_GOAL OF THE EXERCISE_: Write out the records again exactly and exclude the pictures.

_RAW DATA_:
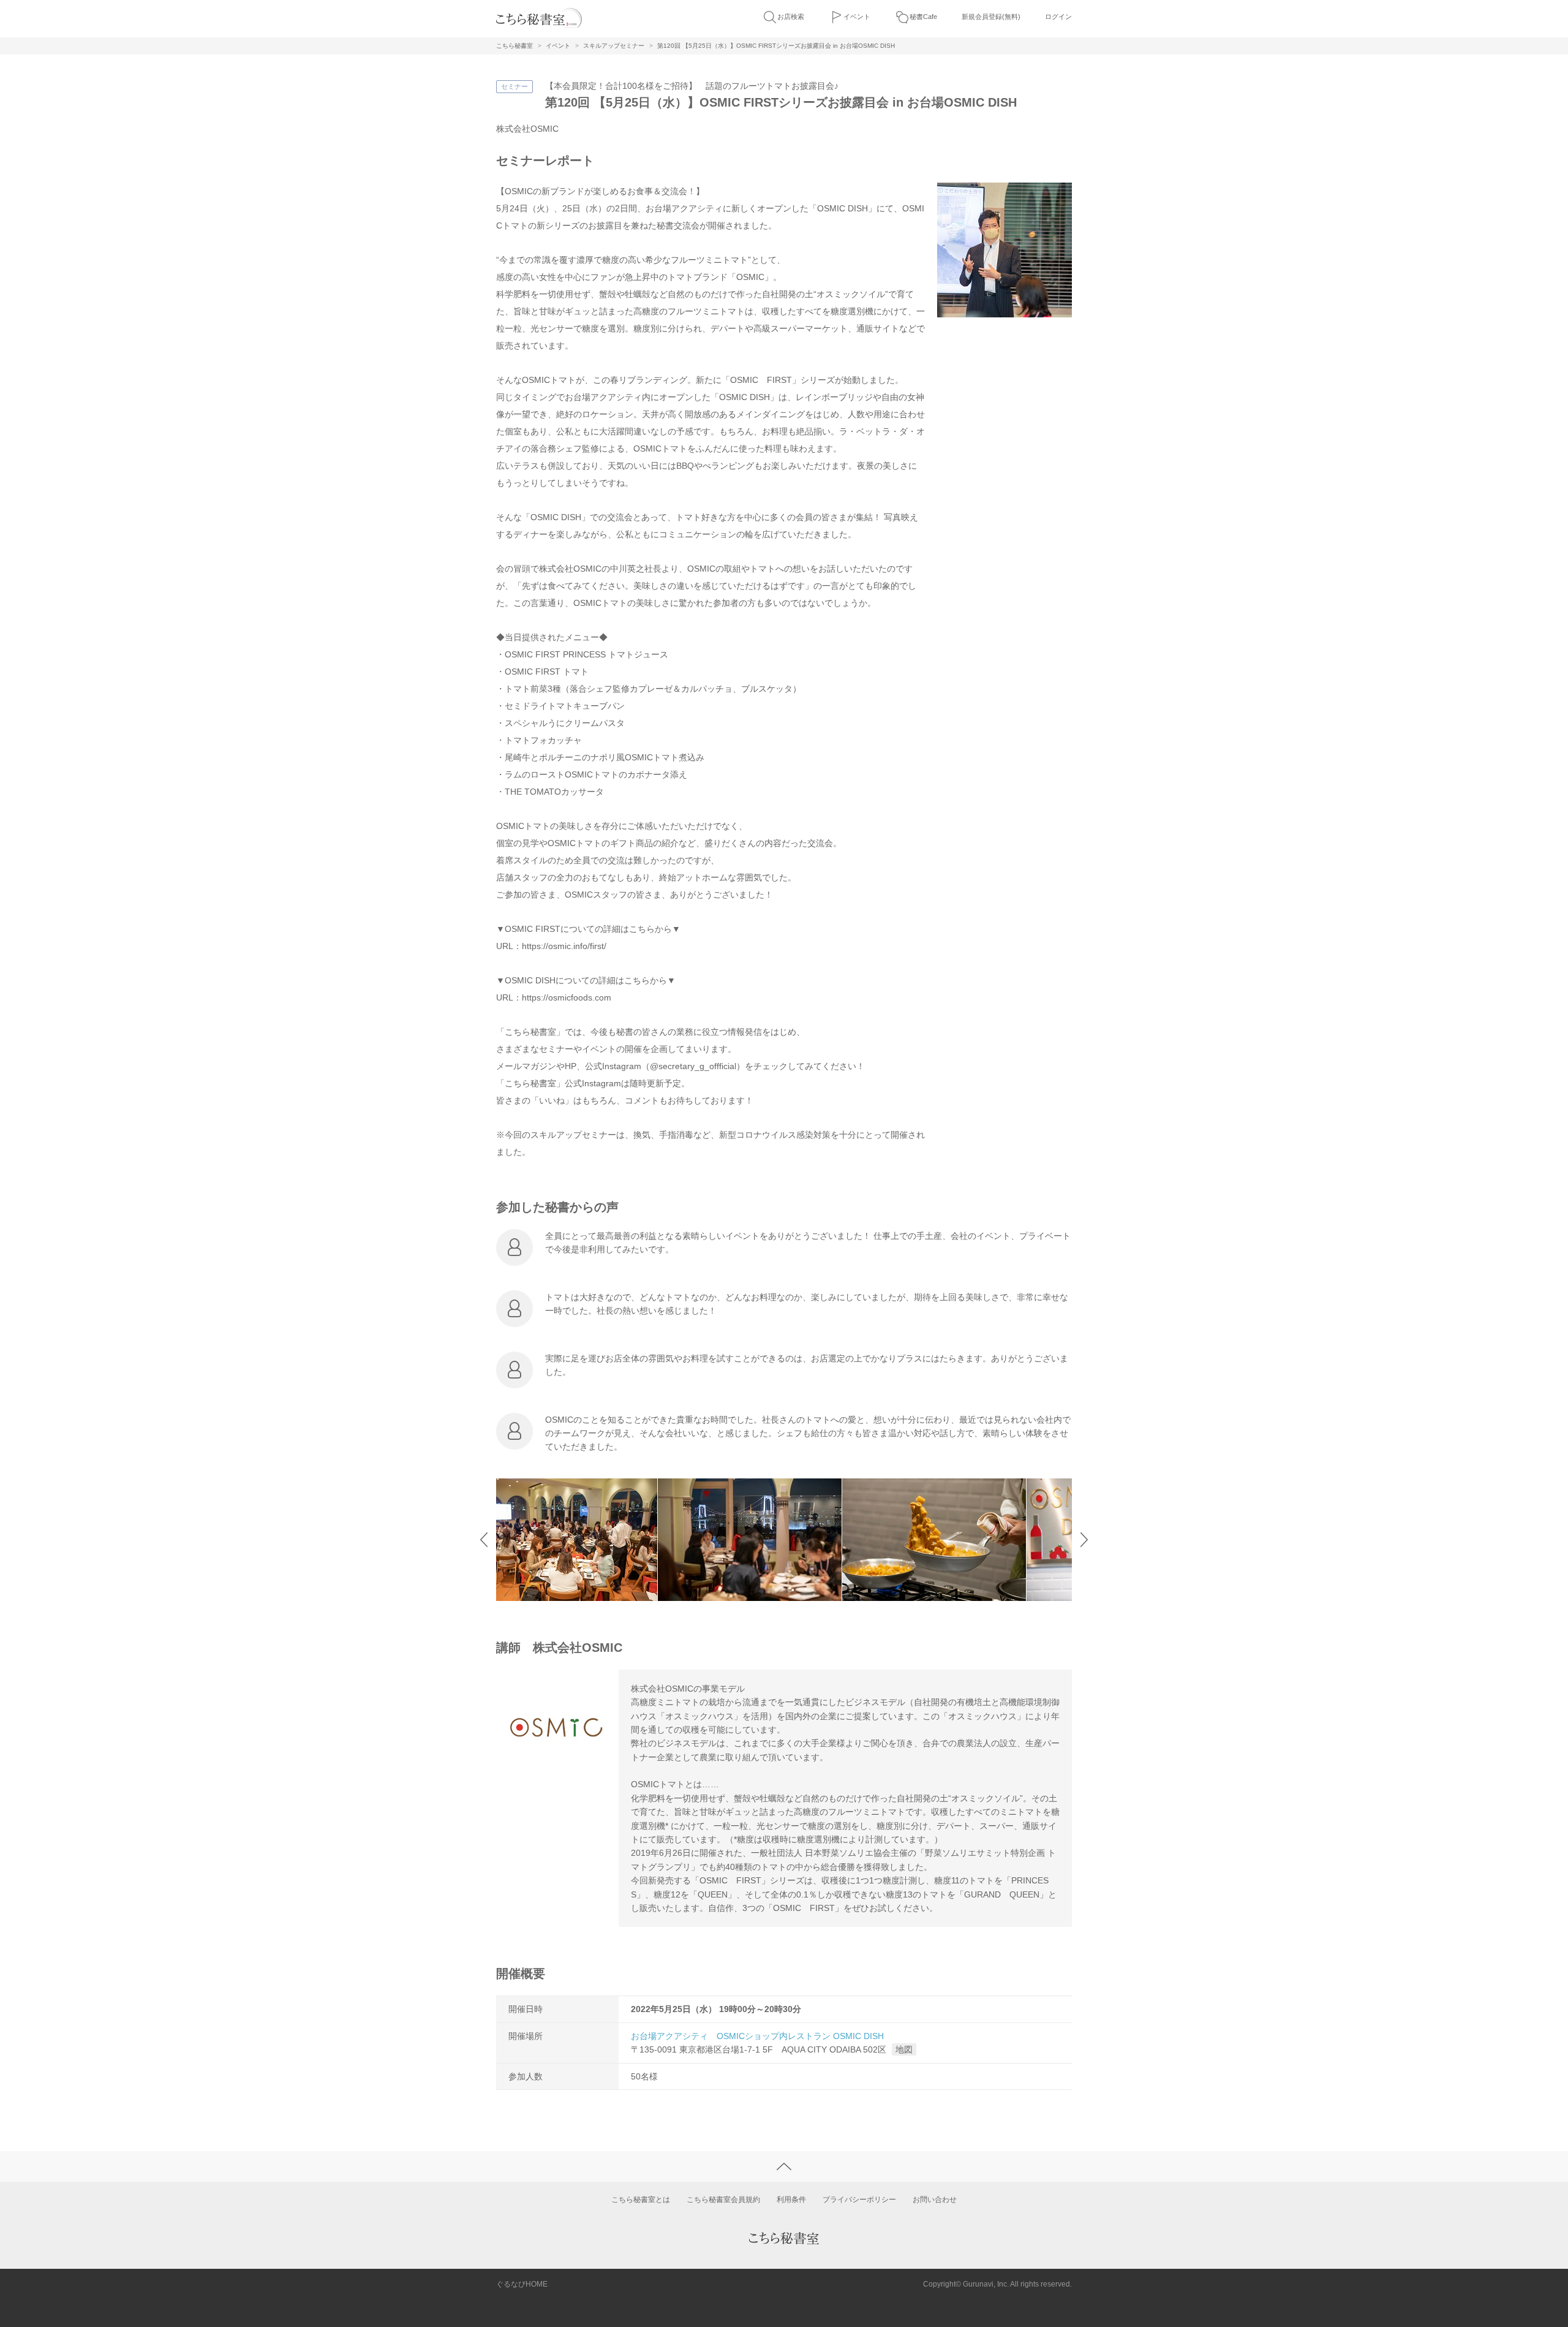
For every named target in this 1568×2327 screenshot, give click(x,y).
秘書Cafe (923, 16)
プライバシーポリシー (859, 2199)
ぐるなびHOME (522, 2284)
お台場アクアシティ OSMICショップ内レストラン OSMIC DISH (757, 2036)
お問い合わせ (935, 2199)
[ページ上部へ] (784, 2166)
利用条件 (791, 2199)
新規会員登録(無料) (991, 16)
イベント (856, 16)
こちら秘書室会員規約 (723, 2199)
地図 (904, 2049)
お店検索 (790, 16)
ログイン (1058, 16)
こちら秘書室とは (640, 2199)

_RESULT OF THIS TASK_:
For every named target in this 1568×2327 screenshot, give click(x,y).
秘書Cafe (923, 16)
プライバシーポリシー (859, 2199)
ぐるなびHOME (522, 2284)
お台場アクアシティ OSMICショップ内レストラン OSMIC DISH (757, 2036)
お問い合わせ (935, 2199)
[ページ上部へ] (784, 2166)
利用条件 (791, 2199)
新規会員登録(無料) (991, 16)
イベント (856, 16)
こちら秘書室会員規約 (723, 2199)
地図 (904, 2049)
お店検索 (790, 16)
ログイン (1058, 16)
こちら秘書室とは (640, 2199)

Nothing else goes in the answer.